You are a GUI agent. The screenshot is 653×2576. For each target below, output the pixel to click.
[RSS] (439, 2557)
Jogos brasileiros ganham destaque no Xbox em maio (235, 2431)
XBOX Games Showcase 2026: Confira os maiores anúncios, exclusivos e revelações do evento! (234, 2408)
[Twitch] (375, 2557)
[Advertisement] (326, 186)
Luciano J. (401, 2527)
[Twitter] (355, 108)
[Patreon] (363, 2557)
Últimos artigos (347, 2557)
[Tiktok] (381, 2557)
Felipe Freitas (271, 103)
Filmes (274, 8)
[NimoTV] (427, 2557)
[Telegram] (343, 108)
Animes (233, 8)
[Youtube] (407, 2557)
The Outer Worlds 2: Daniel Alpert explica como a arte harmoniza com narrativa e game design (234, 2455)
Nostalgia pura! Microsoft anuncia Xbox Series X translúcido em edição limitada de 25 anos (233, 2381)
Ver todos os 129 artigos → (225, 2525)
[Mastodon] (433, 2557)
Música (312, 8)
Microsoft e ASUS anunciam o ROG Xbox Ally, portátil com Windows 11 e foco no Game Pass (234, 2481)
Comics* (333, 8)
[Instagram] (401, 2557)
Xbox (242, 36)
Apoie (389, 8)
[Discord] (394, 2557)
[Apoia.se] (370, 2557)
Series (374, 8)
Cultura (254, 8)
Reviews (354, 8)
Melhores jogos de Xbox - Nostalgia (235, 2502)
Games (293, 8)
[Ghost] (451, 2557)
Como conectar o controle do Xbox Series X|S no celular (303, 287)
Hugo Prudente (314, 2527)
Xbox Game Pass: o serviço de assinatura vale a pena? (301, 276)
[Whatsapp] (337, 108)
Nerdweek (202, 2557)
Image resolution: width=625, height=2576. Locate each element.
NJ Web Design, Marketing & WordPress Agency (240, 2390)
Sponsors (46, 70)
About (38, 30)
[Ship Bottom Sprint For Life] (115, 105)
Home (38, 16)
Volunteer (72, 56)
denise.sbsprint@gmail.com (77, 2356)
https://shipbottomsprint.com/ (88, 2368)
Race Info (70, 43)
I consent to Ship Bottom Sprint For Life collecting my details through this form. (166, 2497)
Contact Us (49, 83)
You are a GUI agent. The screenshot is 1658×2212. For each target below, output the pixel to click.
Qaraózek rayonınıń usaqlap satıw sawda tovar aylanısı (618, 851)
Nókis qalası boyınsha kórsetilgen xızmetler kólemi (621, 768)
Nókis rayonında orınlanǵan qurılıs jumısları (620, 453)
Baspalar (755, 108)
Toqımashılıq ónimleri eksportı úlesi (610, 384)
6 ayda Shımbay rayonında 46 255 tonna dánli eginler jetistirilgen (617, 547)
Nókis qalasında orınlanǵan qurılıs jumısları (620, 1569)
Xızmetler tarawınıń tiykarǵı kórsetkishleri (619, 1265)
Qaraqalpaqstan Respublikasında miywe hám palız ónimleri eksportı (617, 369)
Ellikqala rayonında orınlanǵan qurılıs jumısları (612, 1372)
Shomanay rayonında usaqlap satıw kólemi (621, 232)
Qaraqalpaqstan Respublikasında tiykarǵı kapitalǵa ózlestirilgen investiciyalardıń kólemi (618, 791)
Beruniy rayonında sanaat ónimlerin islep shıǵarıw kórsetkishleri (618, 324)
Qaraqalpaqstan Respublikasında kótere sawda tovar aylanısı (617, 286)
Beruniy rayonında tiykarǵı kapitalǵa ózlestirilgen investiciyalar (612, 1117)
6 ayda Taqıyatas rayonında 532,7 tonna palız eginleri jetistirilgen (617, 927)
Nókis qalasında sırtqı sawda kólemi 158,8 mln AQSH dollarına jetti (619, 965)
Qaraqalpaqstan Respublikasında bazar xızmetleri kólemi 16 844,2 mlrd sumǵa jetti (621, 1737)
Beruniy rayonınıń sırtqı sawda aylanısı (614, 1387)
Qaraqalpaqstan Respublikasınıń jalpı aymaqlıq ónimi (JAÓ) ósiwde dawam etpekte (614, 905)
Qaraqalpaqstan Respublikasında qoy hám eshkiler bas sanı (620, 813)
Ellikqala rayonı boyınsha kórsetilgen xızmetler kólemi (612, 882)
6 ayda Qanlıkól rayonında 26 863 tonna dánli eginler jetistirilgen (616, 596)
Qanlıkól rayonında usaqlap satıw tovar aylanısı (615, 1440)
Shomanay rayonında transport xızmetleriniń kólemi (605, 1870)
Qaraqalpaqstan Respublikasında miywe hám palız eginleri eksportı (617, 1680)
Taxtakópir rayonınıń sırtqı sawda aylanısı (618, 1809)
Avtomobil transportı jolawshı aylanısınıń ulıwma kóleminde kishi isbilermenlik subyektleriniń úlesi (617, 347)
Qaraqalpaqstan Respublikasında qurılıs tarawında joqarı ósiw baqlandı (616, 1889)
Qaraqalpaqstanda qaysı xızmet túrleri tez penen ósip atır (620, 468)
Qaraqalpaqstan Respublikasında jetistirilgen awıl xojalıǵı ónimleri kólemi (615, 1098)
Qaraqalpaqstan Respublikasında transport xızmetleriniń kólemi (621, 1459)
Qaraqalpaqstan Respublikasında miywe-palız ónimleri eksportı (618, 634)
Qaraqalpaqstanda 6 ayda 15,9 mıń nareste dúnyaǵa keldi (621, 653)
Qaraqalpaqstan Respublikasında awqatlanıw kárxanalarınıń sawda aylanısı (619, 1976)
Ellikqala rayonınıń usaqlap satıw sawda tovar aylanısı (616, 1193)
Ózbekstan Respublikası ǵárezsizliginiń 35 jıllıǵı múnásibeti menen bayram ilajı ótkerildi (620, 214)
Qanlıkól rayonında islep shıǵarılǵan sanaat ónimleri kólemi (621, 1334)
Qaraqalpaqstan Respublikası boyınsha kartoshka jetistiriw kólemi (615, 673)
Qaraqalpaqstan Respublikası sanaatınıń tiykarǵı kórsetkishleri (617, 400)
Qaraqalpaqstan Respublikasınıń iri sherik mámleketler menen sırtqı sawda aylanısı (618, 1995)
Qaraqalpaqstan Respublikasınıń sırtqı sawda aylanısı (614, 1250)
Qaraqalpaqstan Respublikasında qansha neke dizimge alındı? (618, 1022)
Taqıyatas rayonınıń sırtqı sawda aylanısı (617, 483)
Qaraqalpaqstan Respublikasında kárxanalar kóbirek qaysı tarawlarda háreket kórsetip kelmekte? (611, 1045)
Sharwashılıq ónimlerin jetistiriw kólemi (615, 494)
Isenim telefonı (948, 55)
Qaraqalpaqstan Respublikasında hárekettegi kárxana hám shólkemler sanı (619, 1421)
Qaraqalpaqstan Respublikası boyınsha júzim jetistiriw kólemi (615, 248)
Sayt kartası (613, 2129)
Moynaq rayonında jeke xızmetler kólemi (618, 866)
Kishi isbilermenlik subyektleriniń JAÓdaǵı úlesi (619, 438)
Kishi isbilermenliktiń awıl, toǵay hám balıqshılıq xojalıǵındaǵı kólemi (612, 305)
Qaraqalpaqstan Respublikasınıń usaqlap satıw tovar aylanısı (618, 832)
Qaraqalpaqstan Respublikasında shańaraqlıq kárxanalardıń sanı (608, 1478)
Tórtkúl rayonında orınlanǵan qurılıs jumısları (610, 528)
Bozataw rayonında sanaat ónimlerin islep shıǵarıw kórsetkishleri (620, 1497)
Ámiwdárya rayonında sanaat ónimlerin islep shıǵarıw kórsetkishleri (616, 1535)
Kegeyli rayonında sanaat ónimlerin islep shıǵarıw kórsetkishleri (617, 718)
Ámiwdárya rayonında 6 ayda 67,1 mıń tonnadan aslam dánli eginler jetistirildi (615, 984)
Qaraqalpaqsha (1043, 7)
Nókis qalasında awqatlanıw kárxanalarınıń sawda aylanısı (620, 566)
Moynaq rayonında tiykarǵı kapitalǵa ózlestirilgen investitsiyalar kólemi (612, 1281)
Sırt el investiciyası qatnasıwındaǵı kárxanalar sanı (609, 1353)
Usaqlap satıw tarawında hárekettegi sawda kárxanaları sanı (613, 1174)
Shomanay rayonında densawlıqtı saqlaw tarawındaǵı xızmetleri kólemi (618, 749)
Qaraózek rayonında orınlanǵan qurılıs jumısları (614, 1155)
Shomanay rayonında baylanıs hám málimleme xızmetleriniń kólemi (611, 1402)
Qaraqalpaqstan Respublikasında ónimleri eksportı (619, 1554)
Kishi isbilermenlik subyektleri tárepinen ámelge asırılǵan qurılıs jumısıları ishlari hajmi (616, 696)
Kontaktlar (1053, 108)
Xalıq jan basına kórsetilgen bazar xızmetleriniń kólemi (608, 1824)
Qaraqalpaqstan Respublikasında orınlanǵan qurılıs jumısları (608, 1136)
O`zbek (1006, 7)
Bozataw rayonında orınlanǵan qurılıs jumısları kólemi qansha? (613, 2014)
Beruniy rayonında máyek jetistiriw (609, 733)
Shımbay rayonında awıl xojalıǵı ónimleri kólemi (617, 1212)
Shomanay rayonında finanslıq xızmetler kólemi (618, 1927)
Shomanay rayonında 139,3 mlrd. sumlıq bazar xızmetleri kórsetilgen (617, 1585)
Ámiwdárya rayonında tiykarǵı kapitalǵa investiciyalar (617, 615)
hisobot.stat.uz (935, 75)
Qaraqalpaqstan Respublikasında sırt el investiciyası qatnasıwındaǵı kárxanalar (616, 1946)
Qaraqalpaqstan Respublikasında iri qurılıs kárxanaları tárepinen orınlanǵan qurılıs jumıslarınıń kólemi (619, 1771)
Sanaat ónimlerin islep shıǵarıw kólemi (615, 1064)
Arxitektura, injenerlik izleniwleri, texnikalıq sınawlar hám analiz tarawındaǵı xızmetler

####################

**YOUR GOAL:**
Please output the lines of the listing above that fall in the stretch from the one with "Kishi isbilermenliktiń awıl, toǵay" through the one with "Ámiwdárya rayonında tiykarǵı", exactly and only those.

**SOLUTION TO THIS TASK:**
Kishi isbilermenliktiń awıl, toǵay hám balıqshılıq xojalıǵındaǵı kólemi (612, 305)
Qaraqalpaqstan Respublikasınıń usaqlap satıw tovar aylanısı (618, 832)
Qaraqalpaqstan Respublikasında shańaraqlıq kárxanalardıń sanı (608, 1478)
Tórtkúl rayonında orınlanǵan qurılıs jumısları (610, 528)
Bozataw rayonında sanaat ónimlerin islep shıǵarıw kórsetkishleri (620, 1497)
Ámiwdárya rayonında sanaat ónimlerin islep shıǵarıw kórsetkishleri (616, 1535)
Kegeyli rayonında sanaat ónimlerin islep shıǵarıw kórsetkishleri (617, 718)
Ámiwdárya rayonında 6 ayda 67,1 mıń tonnadan aslam dánli eginler jetistirildi (615, 984)
Qaraqalpaqsha (1043, 7)
Nókis qalasında awqatlanıw kárxanalarınıń sawda aylanısı (620, 566)
Moynaq rayonında tiykarǵı kapitalǵa ózlestirilgen investitsiyalar kólemi (612, 1281)
Sırt el investiciyası qatnasıwındaǵı kárxanalar sanı (609, 1353)
Usaqlap satıw tarawında hárekettegi sawda kárxanaları sanı (613, 1174)
Shomanay rayonında densawlıqtı saqlaw tarawındaǵı xızmetleri kólemi (618, 749)
Qaraózek rayonında orınlanǵan qurılıs jumısları (614, 1155)
Shomanay rayonında baylanıs hám málimleme xızmetleriniń kólemi (611, 1402)
Qaraqalpaqstan Respublikasında ónimleri eksportı (619, 1554)
Kishi isbilermenlik subyektleri tárepinen ámelge asırılǵan qurılıs jumısıları ishlari hajmi (616, 696)
Kontaktlar (1053, 108)
Xalıq jan basına kórsetilgen bazar xızmetleriniń kólemi (608, 1824)
Qaraqalpaqstan Respublikasında orınlanǵan qurılıs jumısları (608, 1136)
O`zbek (1006, 7)
Bozataw rayonında orınlanǵan qurılıs jumısları kólemi qansha? (613, 2014)
Beruniy rayonında máyek jetistiriw (609, 733)
Shımbay rayonında awıl xojalıǵı ónimleri kólemi (617, 1212)
Shomanay rayonında finanslıq xızmetler kólemi (618, 1927)
Shomanay rayonında 139,3 mlrd. sumlıq bazar xızmetleri kórsetilgen (617, 1585)
Ámiwdárya rayonında tiykarǵı kapitalǵa investiciyalar (617, 615)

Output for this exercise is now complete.